From a31de4778de4911ce4838a4cc042ae0276451499 Mon Sep 17 00:00:00 2001
From: Rasmus Munk Larsen <4643818-rmlarsen1@users.noreply.gitlab.com>
Date: Wed, 25 Feb 2026 10:03:05 -0800
Subject: [PATCH] Blocked Jacobi SVD sweep with L2-cache-adaptive threshold

libeigen/eigen!2206

Co-authored-by: Rasmus Munk Larsen <rmlarsen@gmail.com>
Co-authored-by: Rasmus Munk Larsen <rmlarsen@google.com>
---
 Eigen/src/SVD/JacobiSVD.h             | 320 +++++++++++++++++++++++---
 benchmarks/SVD/bench_jacobi_sweep.cpp |  62 +++++
 2 files changed, 349 insertions(+), 33 deletions(-)
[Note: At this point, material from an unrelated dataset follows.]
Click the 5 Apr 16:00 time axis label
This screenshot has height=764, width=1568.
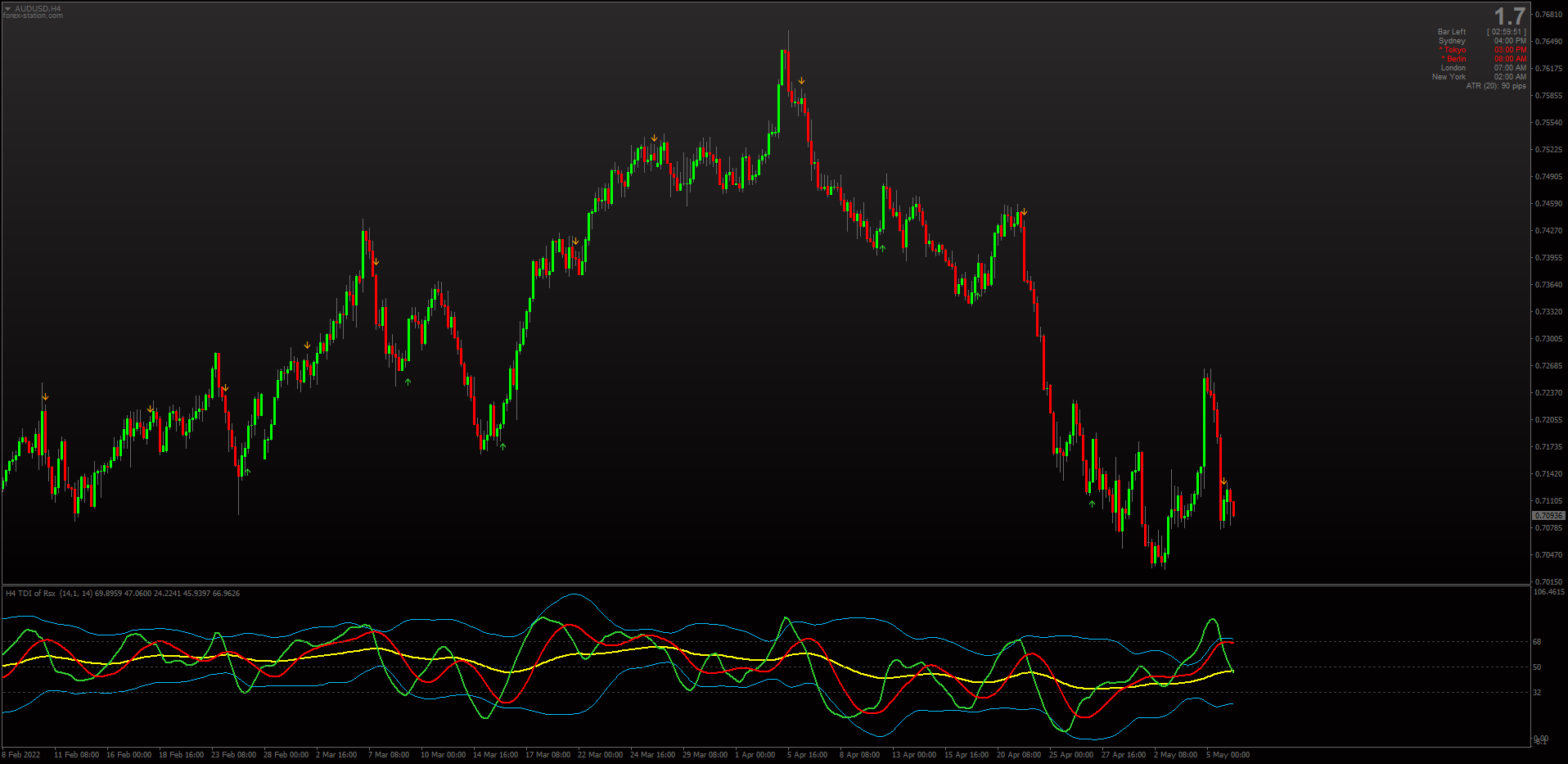coord(807,755)
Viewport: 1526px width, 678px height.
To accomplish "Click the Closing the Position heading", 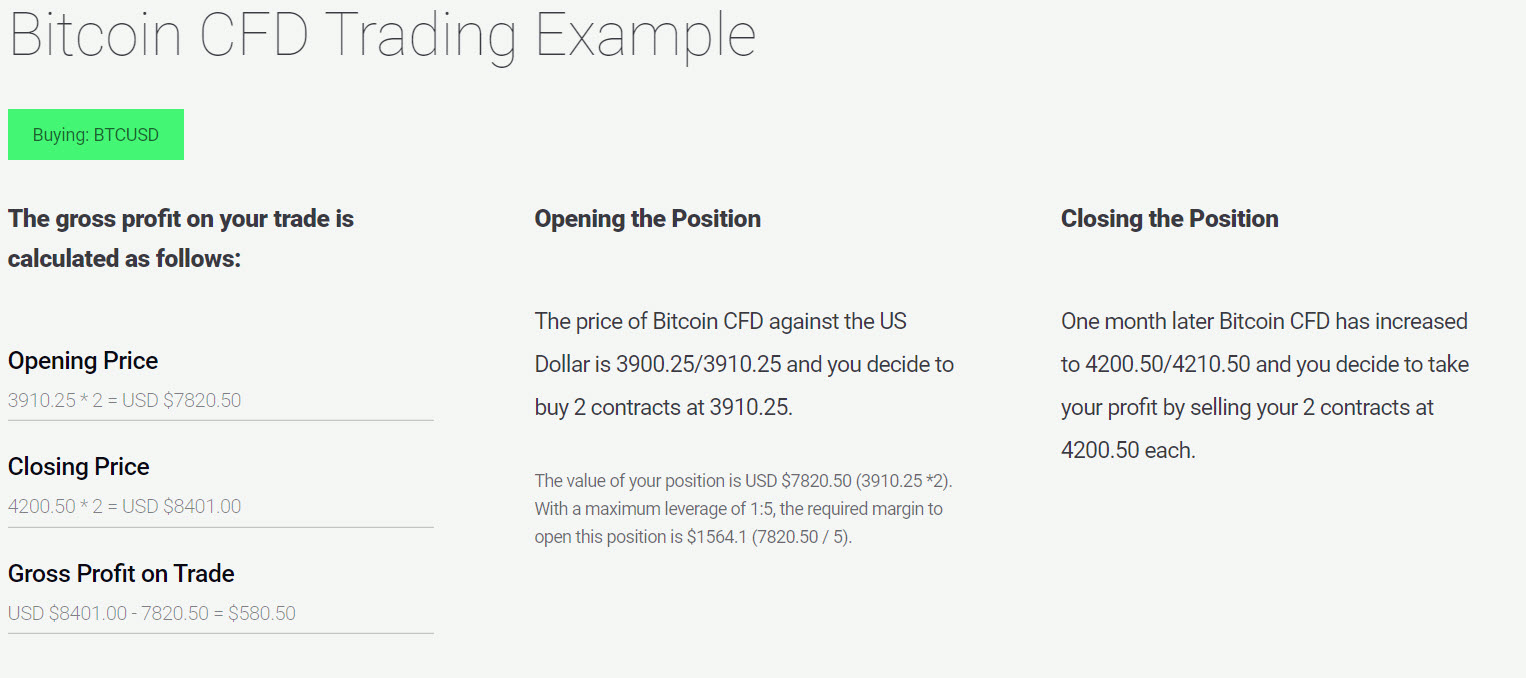I will [x=1169, y=218].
 create mode 100644 benchmarks/SVD/bench_jacobi_sweep.cpp
diff --git a/Eigen/src/SVD/JacobiSVD.h b/Eigen/src/SVD/JacobiSVD.h
index 1b08bb392..e9c0f0df2 100644
--- a/Eigen/src/SVD/JacobiSVD.h
+++ b/Eigen/src/SVD/JacobiSVD.h
@@ -372,8 +372,8 @@ struct svd_precondition_2x2_block_to_be_real<MatrixType, Options, true> {
   typedef typename MatrixType::Scalar Scalar;
   typedef typename MatrixType::RealScalar RealScalar;
   static bool run(typename SVD::WorkMatrixType& work_matrix, SVD& svd, Index p, Index q, RealScalar& maxDiagEntry) {
-    using std::abs;
-    using std::sqrt;
+    using numext::abs;
+    using numext::sqrt;
     Scalar z;
     JacobiRotation<Scalar> rot;
     RealScalar n = sqrt(numext::abs2(work_matrix.coeff(p, p)) + numext::abs2(work_matrix.coeff(q, p)));
@@ -653,6 +653,12 @@ class JacobiSVD : public SVDBase<JacobiSVD<MatrixType_, Options_> > {
   template <typename Derived>
   JacobiSVD& compute_impl(const MatrixBase<Derived>& matrix, unsigned int computationOptions);
 
+  // Blocked sweep for the Jacobi SVD (works for both real and complex scalars).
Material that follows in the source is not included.